Your task
Below are the entries; return every line among them that holds the word "dimensions".

============================================================

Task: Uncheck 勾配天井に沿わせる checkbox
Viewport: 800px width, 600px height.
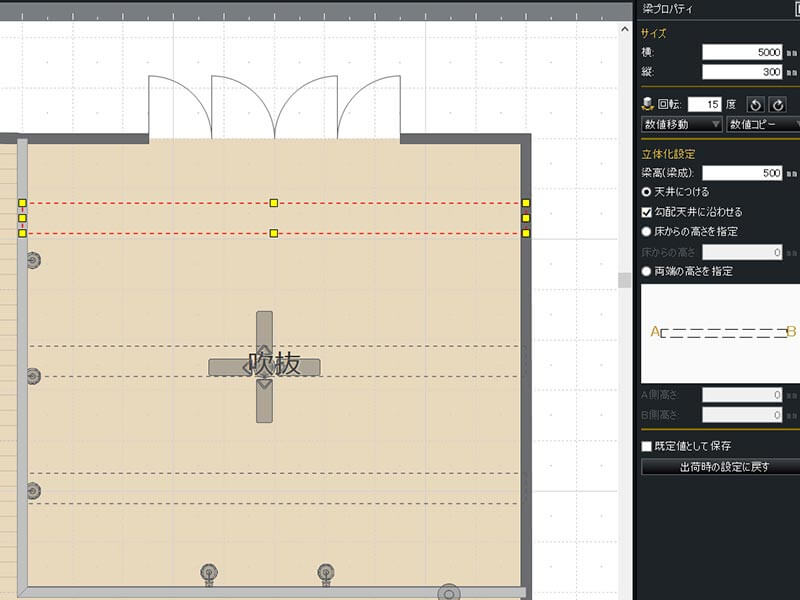Action: tap(647, 212)
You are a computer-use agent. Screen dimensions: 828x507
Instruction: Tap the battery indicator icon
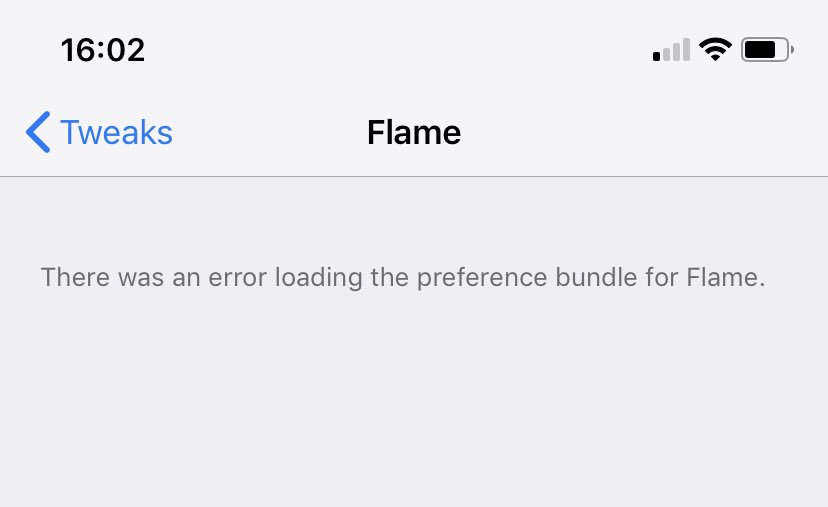tap(768, 50)
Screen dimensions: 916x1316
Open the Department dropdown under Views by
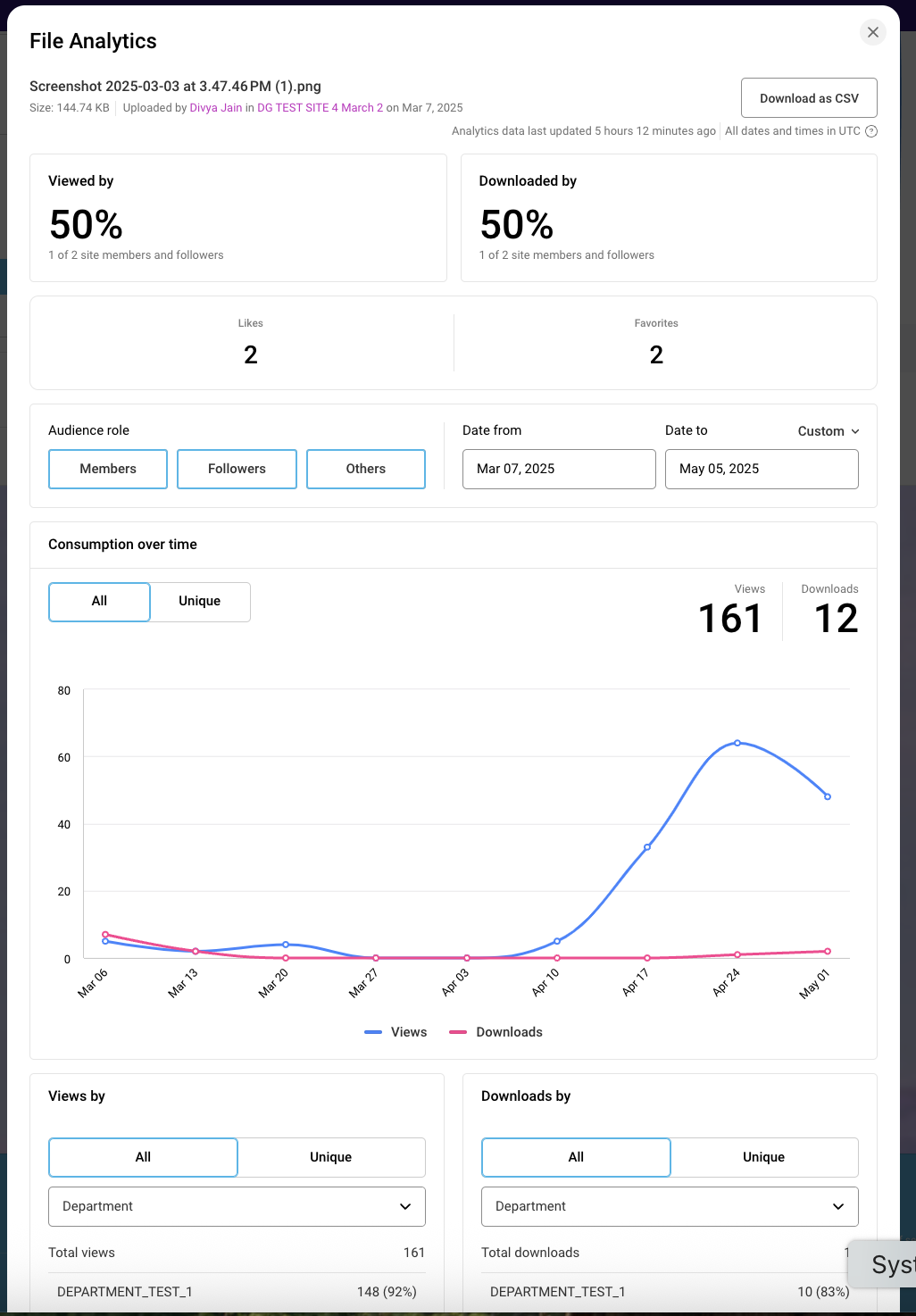point(236,1206)
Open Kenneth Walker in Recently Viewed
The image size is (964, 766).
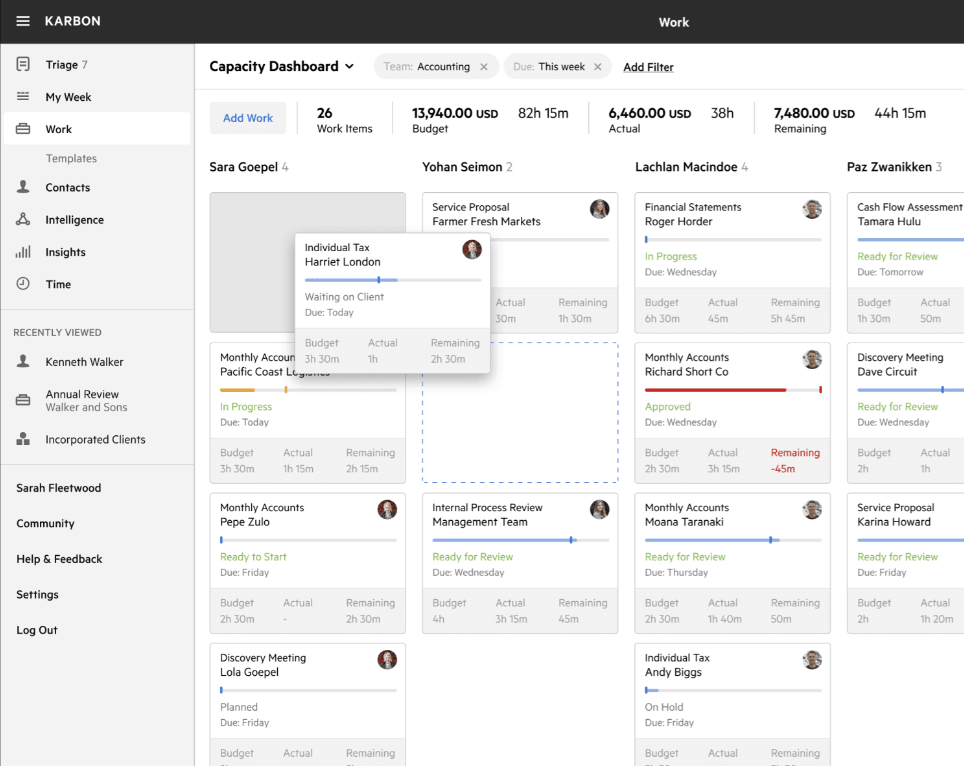coord(84,362)
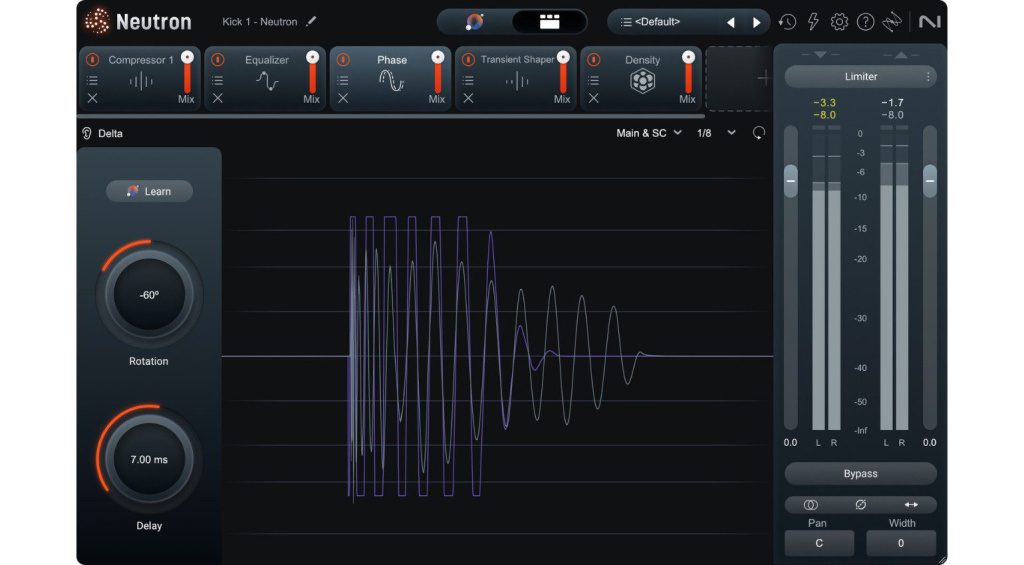The height and width of the screenshot is (565, 1024).
Task: Remove the Equalizer module with its X
Action: coord(217,98)
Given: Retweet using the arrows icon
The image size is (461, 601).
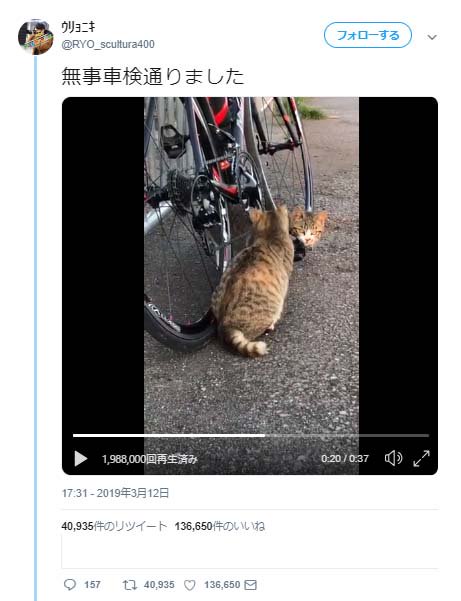Looking at the screenshot, I should coord(130,585).
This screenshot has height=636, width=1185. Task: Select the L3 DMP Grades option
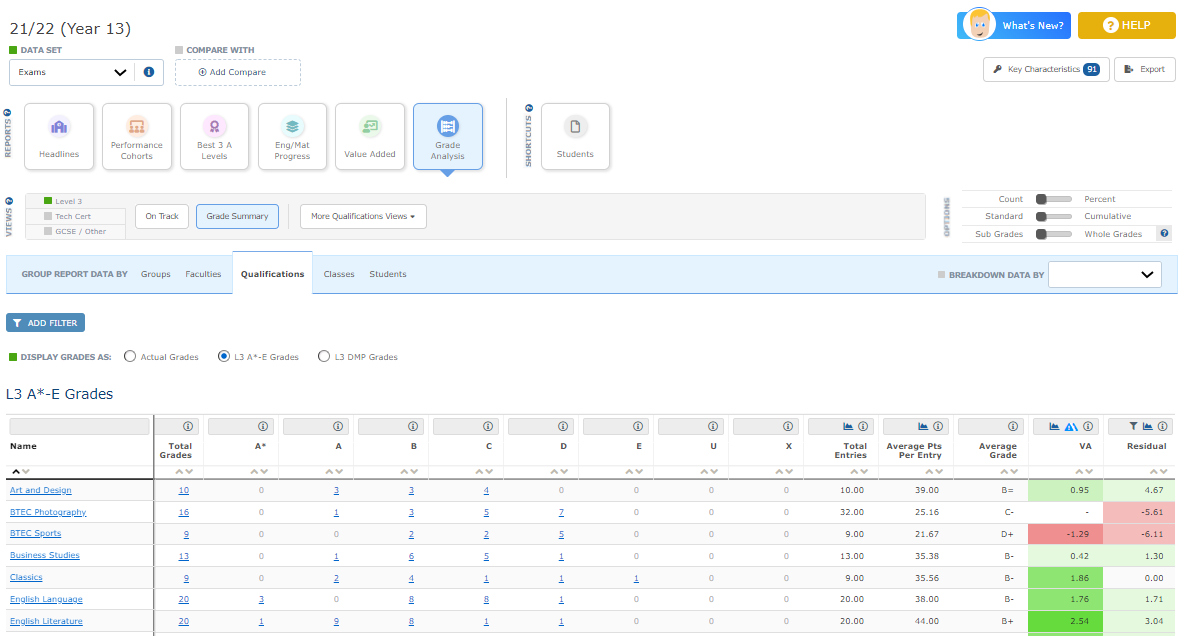pos(323,357)
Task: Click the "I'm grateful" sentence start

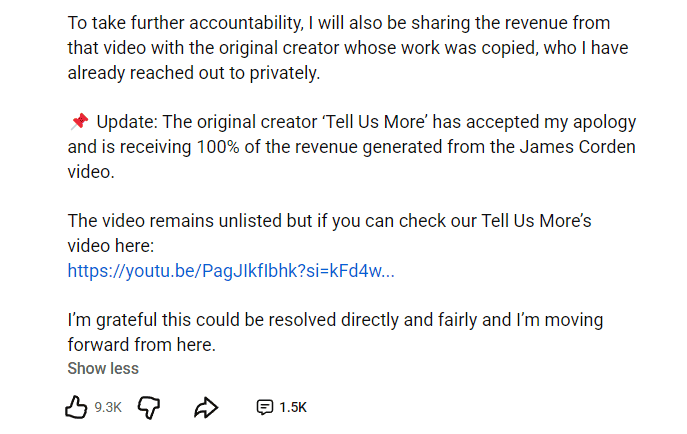Action: tap(113, 320)
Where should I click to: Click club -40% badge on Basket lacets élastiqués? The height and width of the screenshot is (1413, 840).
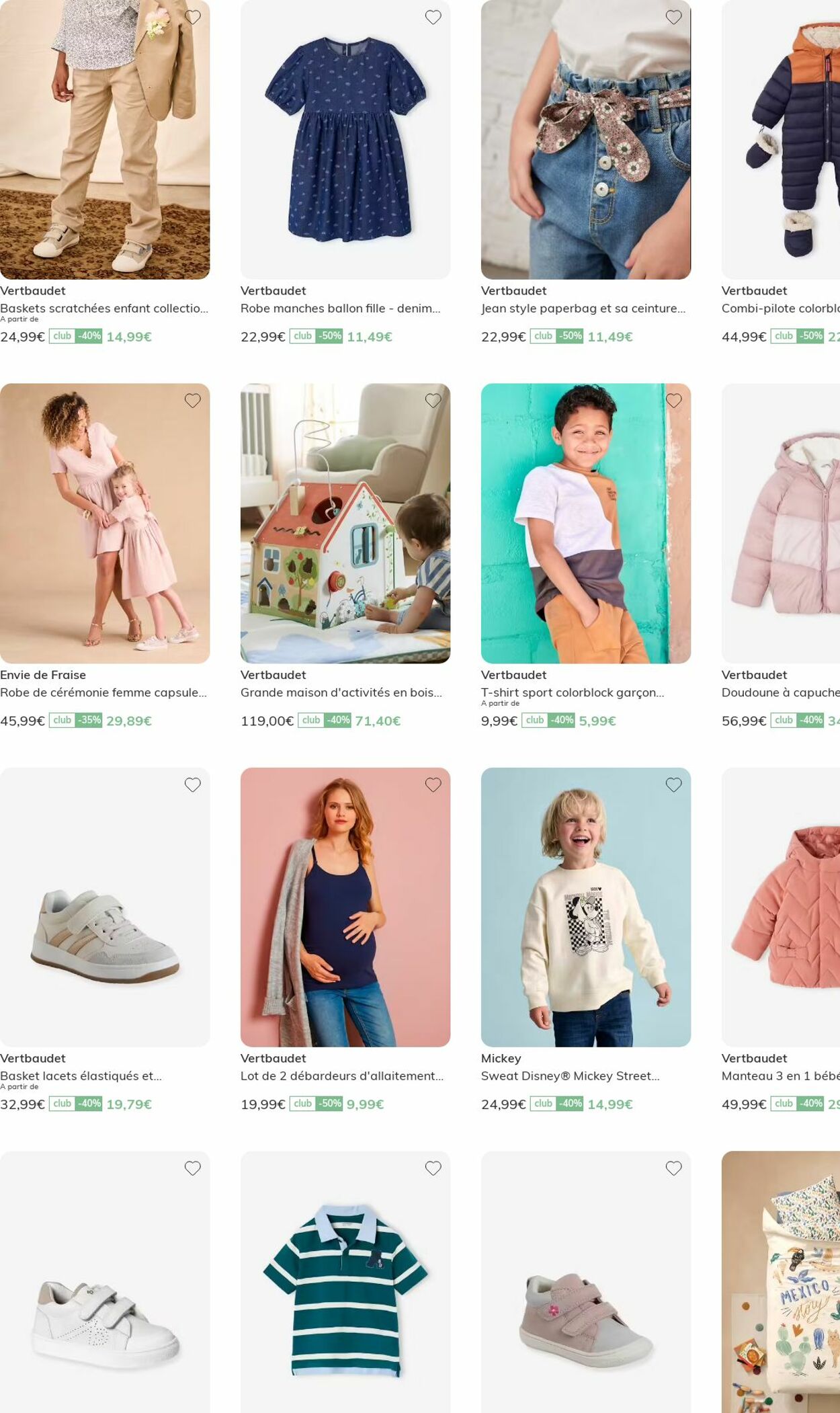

============================================================

Result
You are a computer-use agent. Screen dimensions: 828x507
Screen dimensions: 916x1316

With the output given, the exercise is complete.